This Week in Security: Non-Private Private Zones and Dead-Simple SSL Options

Triangulating Strava Users

Last week the news was revealing details of guard patrols and the active use of secret military facilities; this week the news is about leaking user’s private locations they try to keep the service from revealing. Strava, the popular athletic activity-tracking app, allows users to establish “privacy zones” to hide their activity near certain locations, such as residences or workplaces. The idea is sound, for users deserve to control the visibility and sharing of their location information, especially to keep something like a home address private.

However, the implementation is too precise. While the location information within the privacy zone may not be shared, the paths that users exercise on are stopped at a precise distance from the center of the privacy zone. The home address may not directly be shared, but it can be precisely recovered by triangulating it using the starting/stopping points of only a few paths.

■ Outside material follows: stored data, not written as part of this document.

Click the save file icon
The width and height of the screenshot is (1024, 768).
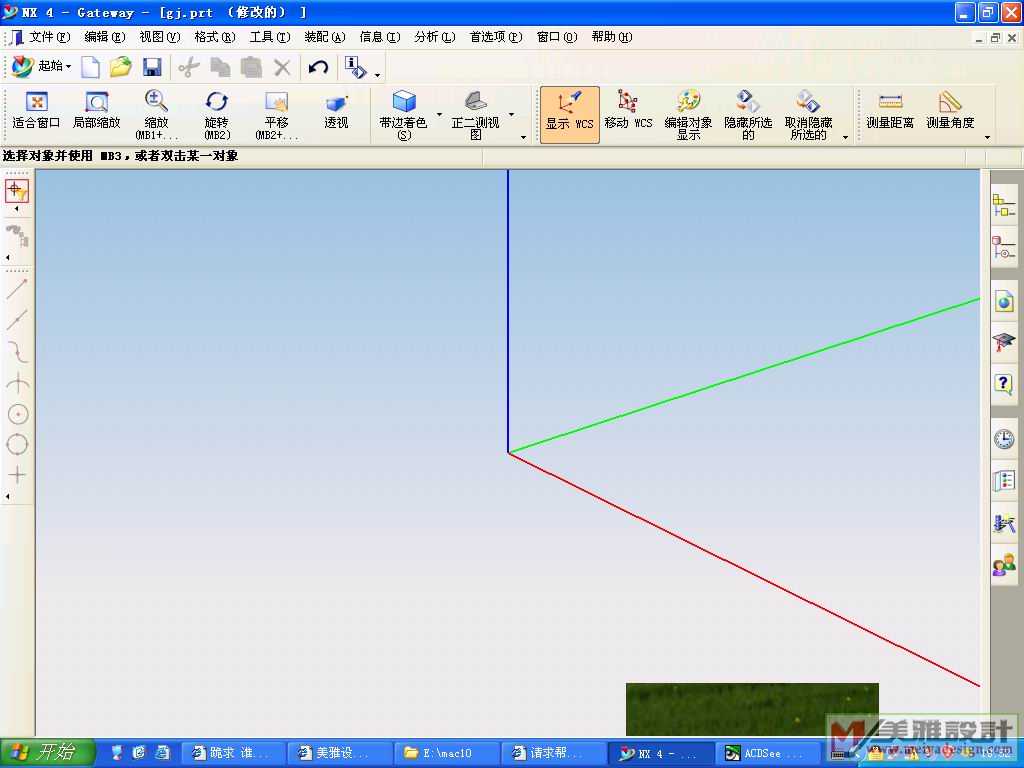152,67
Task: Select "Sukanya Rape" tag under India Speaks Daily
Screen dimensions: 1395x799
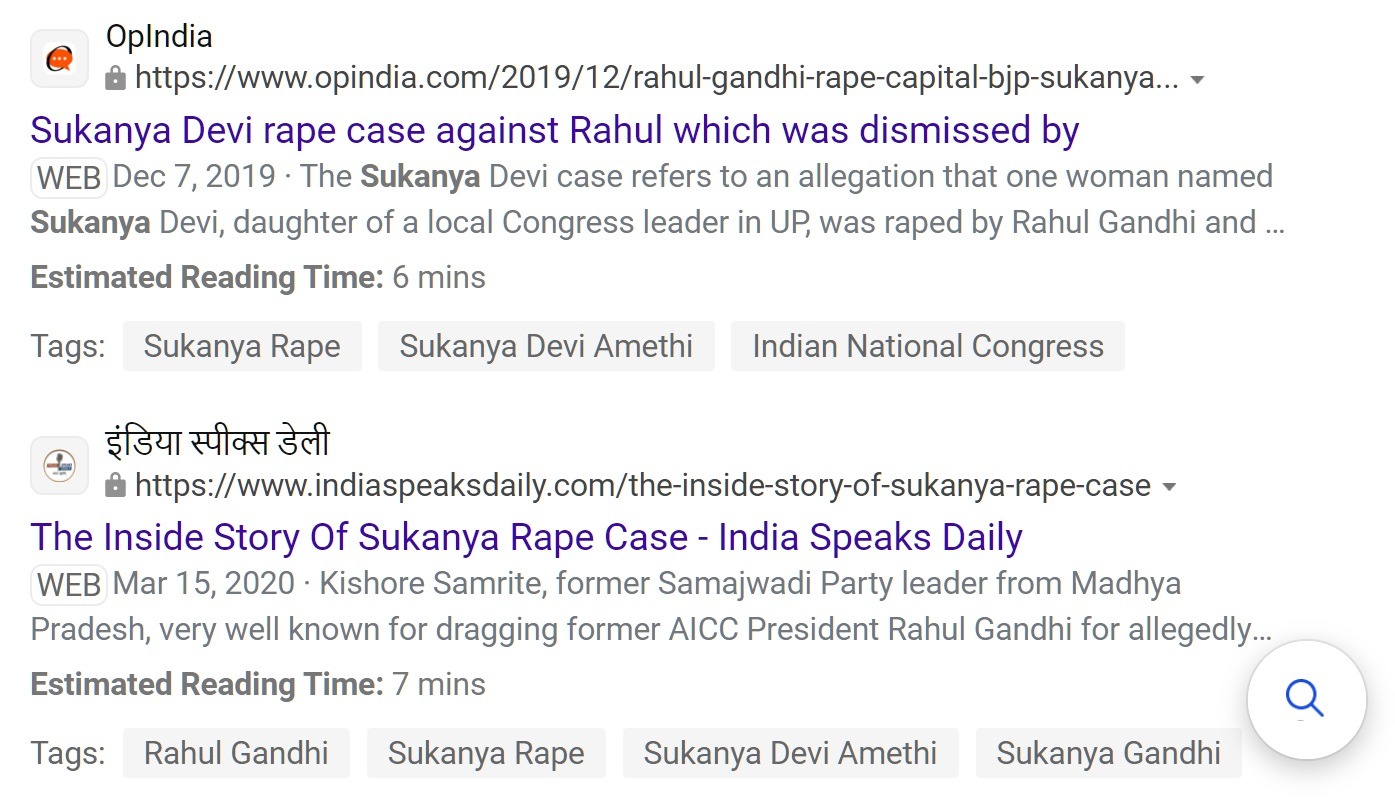Action: click(486, 753)
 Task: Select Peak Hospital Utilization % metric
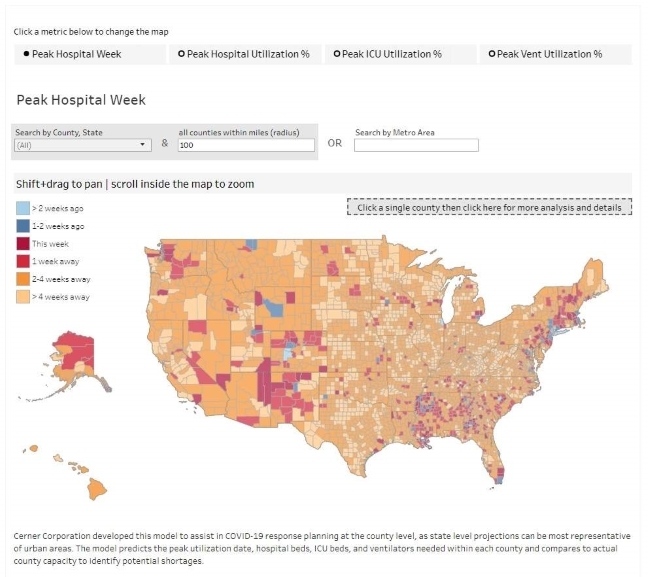coord(244,54)
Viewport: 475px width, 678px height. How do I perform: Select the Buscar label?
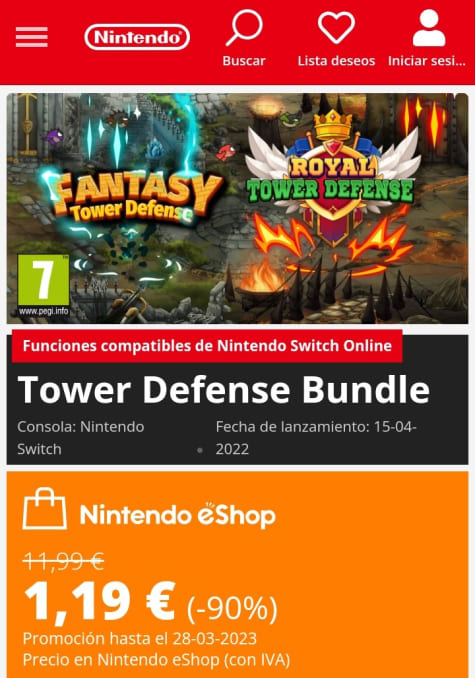coord(244,61)
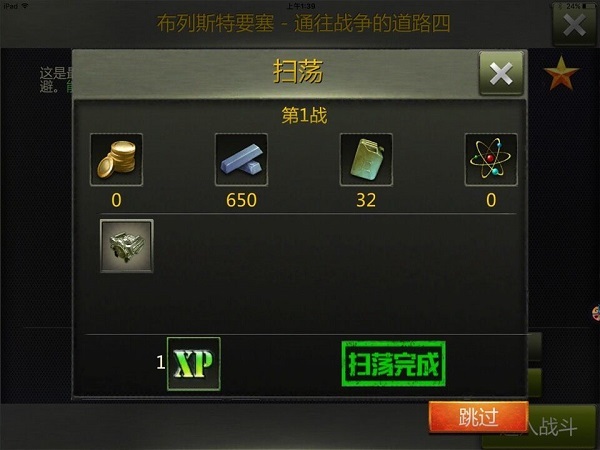Tap the 第1战 battle heading

tap(304, 115)
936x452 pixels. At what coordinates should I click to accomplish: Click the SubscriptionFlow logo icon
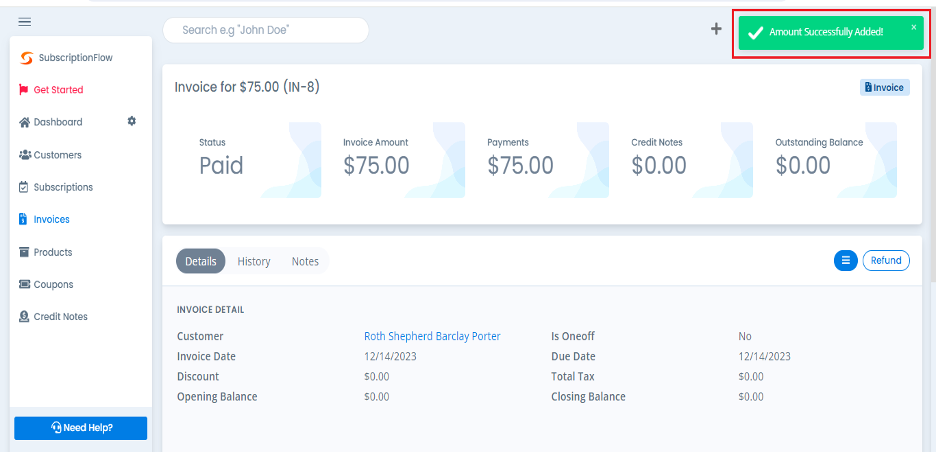coord(26,58)
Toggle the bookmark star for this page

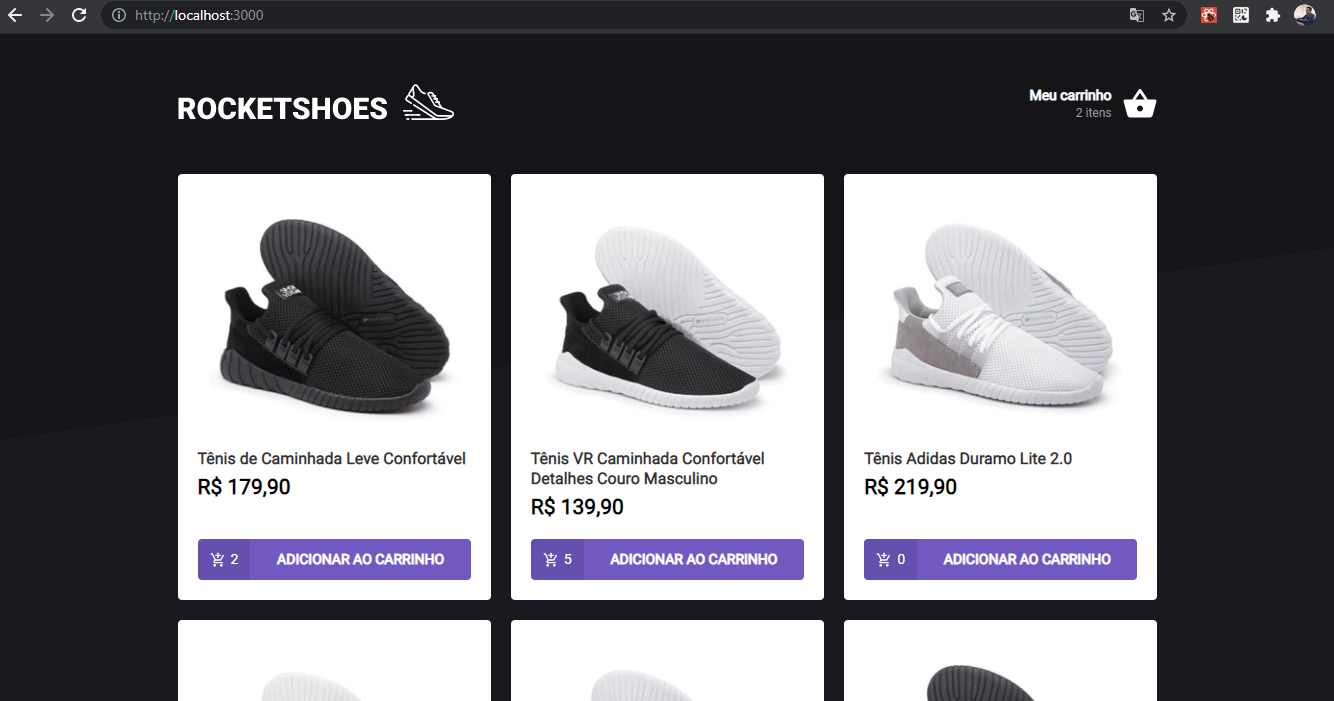tap(1169, 16)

We may try to protect certain information from becoming public while we openly share other related information, but obviously properly keeping things private isn’t so easy. This all begs the question: can this kind of information sharing ever not be harmful?

Just Use HTTPS Already

Encrypting communication to a web server has long been easy to do, providing security and privacy gains at a continually decreasing cost. But even still, in 2018, there are services and sites that don’t use HTTPS by default. Based on Google’s analytics, anywhere from 68% to 78% of web traffic is protected with HTTPS, meaning there’s still an uncomfortably large portion – 22% to 32% – that isn’t.

Starting in June of this year, Google Chrome will be alerting users of non-HTTPS sites that the communication is not secure, putting pressure on site operators to just get a cert already and enable (Read more...)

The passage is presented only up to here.